Extracted records:
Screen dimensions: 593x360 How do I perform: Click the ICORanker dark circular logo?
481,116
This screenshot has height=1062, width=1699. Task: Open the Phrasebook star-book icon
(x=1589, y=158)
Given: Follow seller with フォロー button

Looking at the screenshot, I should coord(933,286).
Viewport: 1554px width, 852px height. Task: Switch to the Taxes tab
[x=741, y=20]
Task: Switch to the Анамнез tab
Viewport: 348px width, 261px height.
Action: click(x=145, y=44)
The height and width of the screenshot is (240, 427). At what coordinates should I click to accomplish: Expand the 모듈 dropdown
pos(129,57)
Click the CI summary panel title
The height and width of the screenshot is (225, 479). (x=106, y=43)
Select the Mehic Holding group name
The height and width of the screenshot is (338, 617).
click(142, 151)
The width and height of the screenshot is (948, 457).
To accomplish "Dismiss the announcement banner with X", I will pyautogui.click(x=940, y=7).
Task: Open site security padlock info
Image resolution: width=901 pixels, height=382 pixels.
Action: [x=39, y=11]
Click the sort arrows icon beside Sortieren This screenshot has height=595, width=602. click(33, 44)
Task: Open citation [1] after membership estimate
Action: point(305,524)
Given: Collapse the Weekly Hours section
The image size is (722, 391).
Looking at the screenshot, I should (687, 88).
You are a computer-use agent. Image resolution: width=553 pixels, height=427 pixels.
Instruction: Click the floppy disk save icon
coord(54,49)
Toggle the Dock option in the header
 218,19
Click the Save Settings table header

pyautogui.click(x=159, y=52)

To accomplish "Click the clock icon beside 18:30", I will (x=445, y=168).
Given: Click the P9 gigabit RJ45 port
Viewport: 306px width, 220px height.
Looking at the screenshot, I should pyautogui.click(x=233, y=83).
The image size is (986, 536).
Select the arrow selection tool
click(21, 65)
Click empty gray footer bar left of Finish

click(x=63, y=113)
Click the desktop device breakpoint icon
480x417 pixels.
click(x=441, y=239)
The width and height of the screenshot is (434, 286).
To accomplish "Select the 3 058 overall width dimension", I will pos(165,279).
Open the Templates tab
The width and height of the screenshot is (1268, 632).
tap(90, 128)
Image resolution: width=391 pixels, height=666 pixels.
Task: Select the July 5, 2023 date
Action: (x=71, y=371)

# Prompt
Wherever the word "will" appears in the entries above, copy that line.

# Solution for this exercise
To accomplish "Dismiss the announcement banner with X", I will pyautogui.click(x=940, y=7).
To accomplish "Click the clock icon beside 18:30", I will (x=445, y=168).
To accomplish "Select the 3 058 overall width dimension", I will pos(165,279).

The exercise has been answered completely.